The number depending on who you speak with ranges from 40,000 (Dr John Brian Anthony of to 10,000 (Datuk M.M. Samy, the MIC assemblyman for Permas, a state seat under the Pasir Gudang parliament constituency).

The Ibans crossed the South China Sea to berjelai (an Iban word for journey) to Johor (and nearby Singapore) because of limited economic opportunities in their home state.

Ground Zero for the Johor-based Ibans is at Taman Megah Ria in Masai, Pasir Gudang.

Six out of 10 people patronising the 40-odd shops in the housing area about 22km from Johor Baru are Ibans.

If you walk around the four blocks of shops, you'll get a clue as to why the place attracts Ibans.

There's Panggau Libau Paradise restaurant (serving ayam pansoh, chicken cooked in bamboo, and kolo mee, a famous Sarawakian noodle dish), the Apai Jamming Studio, Gereja Methodist Iban Johor, the Gagasan Dayak Iban Malaysia Bersatu (GAIU or Iban Dayak United Malaysian Organisation) office and a shop selling CDs of singers from Sarawak and Sabah.

The main attraction is the Tamu Dayak (some call it Pasar Borneo) on Wednesday and Sunday afternoons.

At the wet market at the car park boxed in by the four shop blocks you can find popular Sarawakian products such as fresh and salted terubok fish, live sago worms, midin (wild jungle fern which is stir fried in belacan) and wild boar.

Tamu Dayak, according to GAIU Johor president Sai Malaka, started around 1998 when Sarawakians attending three churches, Calvary, Methodist and Sidang Injil Borneo, located at Taman Megah Ria town sold vegetables such as midin along the shops corridors.

Then in 2005 the Johor Baru City Council “chased away” the vegetable hawkers because they did not have permits.

“We needed local backing to obtain a licence to open a market,” recalled Sai, an Iban who is a Johor People's Progressive Party (PPP) exco member.

“And we approached PPP to help establish a farmers' market.”

In 2007, the Pasar Pagi PPP (PPP morning market) was born. It evolved into an afternoon market and became known as Tamu Dayak.

The wet market, noted Johor PPP chairman Datuk Dr Siva Kumar, offered a unique Borneo experience to Johoreans.

“When you go to a local market it is all business.

“The hawkers do not have time to speak to you.

“The guy selling the vegetable will say How much do you want? One kilo? You don't want? Ok, you can go',” Dr Siva related.

“With the Sarawakians, no doubt they are there to do business. but I find them to be humble and simple.

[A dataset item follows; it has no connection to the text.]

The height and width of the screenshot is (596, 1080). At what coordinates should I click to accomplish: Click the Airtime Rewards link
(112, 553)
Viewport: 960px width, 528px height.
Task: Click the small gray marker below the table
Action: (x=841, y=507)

“When you ask them about a vegetable from the forest in Johor which I've never seen, they will tell you how it should be cooked.”

Interestingly, I thought the produce sold at the Tamu Dayak was indigenous to Sarawak.

But when I did my “marketing”, the Iban hawkers told me the bamboo shoot came from Batu Pahat, the sago worms from palm oil estates in Kulai and wildlife from the jungles in Pasir Gudang.

“The locals have limited knowledge of what they can harvest from the jungle,” noted Sai, the owner of Panggau Libau Paradise restaurant.

“However, the market has made many aware and interested in this produce.”

The back of Panngau Libau Paradise faces Tamu Dayak and next door is an Iban restaurant, Randau Ruai.

There, 25-year-old kindergarten teacher Elise Lapik, an Iban who could easily win a Kumang Gawai (Dayak Harvest Festival Queen) contest, together with her mother and aunt were ordering Sarawak laksa.

“We are here because of the market,” explained Elise, born in Kapit, a town in Sarawak only accessible by boat via Malaysia's longest river, the Rajang, or by helicopter.

When she was eight, her family moved to the greener pasture of Johor. For her, Taman Megah Ria is like a mini Sarawak.

“I love this place. So many Sarawakians here. Whatever we want from Sarawak we can get here,” she enthused.